The Finance Sector Union, that represents workers in the Australian finance industry, said the Hayne commission final report fails to make the recommendations the sector desperately needs and will not "fix the rot".

According to FSU national secretary Julia Angrisano, the final report identifies many of the problems within the financial services sector, but fails to provide the solutions. She said banking is in urgent need of reform, and the recommendations "will not fix the rot that infects Australian banking".

Of the 76 recommendations in the "lukewarm" report, none of them address action on executive pay and bonuses, nor does any of them aim to improve professionalisation and self-regulation of culture, the FSU states.

Banking is in urgent need of reform and while the evidence to the inquiry shocked and angered the public, the recommendations released today will not fix the rot that infects Australian banking"

"Hayne says only that financial service companies would review at least once a year the design and features of their remuneration systems for frontline staff, and all financial companies should assess their own culture and governance.
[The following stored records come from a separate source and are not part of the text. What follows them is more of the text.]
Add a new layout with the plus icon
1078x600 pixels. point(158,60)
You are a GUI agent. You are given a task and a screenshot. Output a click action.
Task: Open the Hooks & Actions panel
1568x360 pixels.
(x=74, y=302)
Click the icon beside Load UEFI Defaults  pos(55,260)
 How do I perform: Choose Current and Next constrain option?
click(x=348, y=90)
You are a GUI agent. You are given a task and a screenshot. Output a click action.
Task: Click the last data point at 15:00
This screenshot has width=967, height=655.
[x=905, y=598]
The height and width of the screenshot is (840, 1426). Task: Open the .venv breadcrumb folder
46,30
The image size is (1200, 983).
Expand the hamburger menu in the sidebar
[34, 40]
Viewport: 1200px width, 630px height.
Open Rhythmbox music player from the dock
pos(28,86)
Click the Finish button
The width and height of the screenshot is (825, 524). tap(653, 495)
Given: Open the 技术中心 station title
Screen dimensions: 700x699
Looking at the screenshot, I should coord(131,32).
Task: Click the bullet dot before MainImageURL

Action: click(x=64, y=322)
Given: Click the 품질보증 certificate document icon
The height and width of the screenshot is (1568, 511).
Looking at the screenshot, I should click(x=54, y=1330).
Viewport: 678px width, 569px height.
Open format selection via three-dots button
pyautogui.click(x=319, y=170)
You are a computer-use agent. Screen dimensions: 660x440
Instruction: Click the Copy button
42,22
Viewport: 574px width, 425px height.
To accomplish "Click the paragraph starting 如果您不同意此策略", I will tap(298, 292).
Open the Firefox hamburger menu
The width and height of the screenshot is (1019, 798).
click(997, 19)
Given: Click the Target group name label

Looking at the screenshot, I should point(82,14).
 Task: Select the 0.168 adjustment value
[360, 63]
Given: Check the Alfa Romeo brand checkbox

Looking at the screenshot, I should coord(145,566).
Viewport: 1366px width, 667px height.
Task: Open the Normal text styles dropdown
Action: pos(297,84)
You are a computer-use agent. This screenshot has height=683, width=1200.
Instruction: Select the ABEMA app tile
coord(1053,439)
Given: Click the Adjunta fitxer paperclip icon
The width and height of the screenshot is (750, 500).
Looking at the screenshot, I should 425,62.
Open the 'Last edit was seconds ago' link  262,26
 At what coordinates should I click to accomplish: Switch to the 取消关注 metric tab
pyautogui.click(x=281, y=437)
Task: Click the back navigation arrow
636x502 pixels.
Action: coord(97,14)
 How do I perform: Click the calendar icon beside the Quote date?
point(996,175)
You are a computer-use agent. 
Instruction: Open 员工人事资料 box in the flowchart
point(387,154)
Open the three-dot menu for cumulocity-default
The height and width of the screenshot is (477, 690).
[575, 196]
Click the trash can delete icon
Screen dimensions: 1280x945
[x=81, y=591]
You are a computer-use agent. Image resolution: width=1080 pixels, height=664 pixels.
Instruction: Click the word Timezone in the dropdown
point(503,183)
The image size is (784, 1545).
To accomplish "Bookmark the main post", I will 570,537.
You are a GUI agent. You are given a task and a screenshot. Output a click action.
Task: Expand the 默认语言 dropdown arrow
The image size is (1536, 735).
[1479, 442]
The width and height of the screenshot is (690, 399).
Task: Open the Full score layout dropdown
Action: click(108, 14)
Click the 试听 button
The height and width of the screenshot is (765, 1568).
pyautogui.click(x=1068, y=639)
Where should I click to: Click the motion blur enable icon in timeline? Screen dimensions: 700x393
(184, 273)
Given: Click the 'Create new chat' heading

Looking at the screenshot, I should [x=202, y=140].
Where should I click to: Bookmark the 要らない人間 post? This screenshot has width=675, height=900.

We know from past experience how ineffective self-regulation can be," Angrisano said.

The inquiry, however, is causing several heads to roll at the top of the country's financial industry. A day after Ken Henry and Andrew Thorburn's dramatic departures from NAB, Defence minister Christopher Pyne says he expects more bank bosses to quit in the wake of the Hayne report.

NAB wealth exit delayed

National Australia Bank (NAB), the smallest of the Big Four, said it expects to delay the stockmarket spin-out of its MLC wealthmanagement business until next year.

The bank said that while more detail was yet to arrive about the proposed legislative changes resulting from the recommendations of the Royal Commission final report, the current regulatory and operating environment for wealth business was tough.

"A delay of the intended public markets exit of MLC to financial year 2020 is now likely," NAB said in a first quarter trading update.

The bank confirmed it retained the flexibility to consider trade sale options, and said it would take a disciplined approach to the exit of MLC and make a move at the right time.